### Problem to solve:
For the records below, count the lines containing the word "more" and reply with the number alone.

Records from a collection:
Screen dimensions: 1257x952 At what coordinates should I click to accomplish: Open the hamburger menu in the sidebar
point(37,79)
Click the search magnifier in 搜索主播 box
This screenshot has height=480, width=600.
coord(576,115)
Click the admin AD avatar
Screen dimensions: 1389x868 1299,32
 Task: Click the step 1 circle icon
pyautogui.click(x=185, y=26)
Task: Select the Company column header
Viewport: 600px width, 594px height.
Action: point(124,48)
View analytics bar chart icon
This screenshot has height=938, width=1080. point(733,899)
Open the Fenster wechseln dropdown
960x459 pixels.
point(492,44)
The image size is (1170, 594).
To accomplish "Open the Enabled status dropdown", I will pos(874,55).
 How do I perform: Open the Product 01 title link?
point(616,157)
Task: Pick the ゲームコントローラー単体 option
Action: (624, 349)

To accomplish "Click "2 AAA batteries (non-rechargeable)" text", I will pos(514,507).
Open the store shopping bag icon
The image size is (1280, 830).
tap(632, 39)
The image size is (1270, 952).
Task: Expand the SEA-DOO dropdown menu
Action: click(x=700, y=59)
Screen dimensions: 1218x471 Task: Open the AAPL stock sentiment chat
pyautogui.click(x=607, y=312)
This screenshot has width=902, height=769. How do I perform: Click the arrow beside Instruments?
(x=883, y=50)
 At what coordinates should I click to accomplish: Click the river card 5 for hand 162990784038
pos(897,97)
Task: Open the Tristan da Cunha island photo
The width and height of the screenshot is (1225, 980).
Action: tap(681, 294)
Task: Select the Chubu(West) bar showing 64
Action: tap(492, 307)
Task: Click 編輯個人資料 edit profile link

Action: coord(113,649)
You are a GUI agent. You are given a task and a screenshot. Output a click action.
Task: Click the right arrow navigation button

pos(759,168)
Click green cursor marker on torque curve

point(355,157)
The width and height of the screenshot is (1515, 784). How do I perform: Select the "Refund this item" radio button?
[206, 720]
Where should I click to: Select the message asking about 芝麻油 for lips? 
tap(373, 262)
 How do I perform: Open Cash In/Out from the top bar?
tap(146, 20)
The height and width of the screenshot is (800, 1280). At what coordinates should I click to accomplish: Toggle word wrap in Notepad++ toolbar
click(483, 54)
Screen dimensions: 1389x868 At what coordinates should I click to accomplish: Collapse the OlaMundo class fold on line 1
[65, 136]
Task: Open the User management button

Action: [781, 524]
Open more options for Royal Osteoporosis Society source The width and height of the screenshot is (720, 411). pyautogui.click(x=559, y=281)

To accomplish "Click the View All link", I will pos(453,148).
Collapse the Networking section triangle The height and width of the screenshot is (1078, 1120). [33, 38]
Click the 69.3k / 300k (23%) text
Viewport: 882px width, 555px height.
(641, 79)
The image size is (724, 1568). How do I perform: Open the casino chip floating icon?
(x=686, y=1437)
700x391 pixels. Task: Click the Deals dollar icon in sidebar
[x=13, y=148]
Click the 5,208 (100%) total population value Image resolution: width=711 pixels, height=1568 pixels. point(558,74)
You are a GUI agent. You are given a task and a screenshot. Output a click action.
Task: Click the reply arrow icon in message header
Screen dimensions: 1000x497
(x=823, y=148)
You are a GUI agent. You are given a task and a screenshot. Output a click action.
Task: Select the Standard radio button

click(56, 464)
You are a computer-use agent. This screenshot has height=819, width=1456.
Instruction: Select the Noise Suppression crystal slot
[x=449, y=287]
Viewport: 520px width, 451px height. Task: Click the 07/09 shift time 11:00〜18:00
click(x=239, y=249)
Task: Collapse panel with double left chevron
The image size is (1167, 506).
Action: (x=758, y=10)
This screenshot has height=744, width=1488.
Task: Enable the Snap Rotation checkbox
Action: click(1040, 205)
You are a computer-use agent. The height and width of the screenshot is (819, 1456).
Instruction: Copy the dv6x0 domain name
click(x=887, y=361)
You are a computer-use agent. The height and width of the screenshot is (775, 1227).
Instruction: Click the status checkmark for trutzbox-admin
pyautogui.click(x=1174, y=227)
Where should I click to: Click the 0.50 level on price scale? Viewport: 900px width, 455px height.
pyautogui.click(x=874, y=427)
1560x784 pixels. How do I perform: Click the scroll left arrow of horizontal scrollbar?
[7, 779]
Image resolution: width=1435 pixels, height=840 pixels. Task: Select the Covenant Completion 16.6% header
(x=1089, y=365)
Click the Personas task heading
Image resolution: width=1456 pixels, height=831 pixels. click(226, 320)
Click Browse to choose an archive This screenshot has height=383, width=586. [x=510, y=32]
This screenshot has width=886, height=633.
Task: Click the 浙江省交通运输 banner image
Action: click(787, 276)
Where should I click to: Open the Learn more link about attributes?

### Output for this task:
2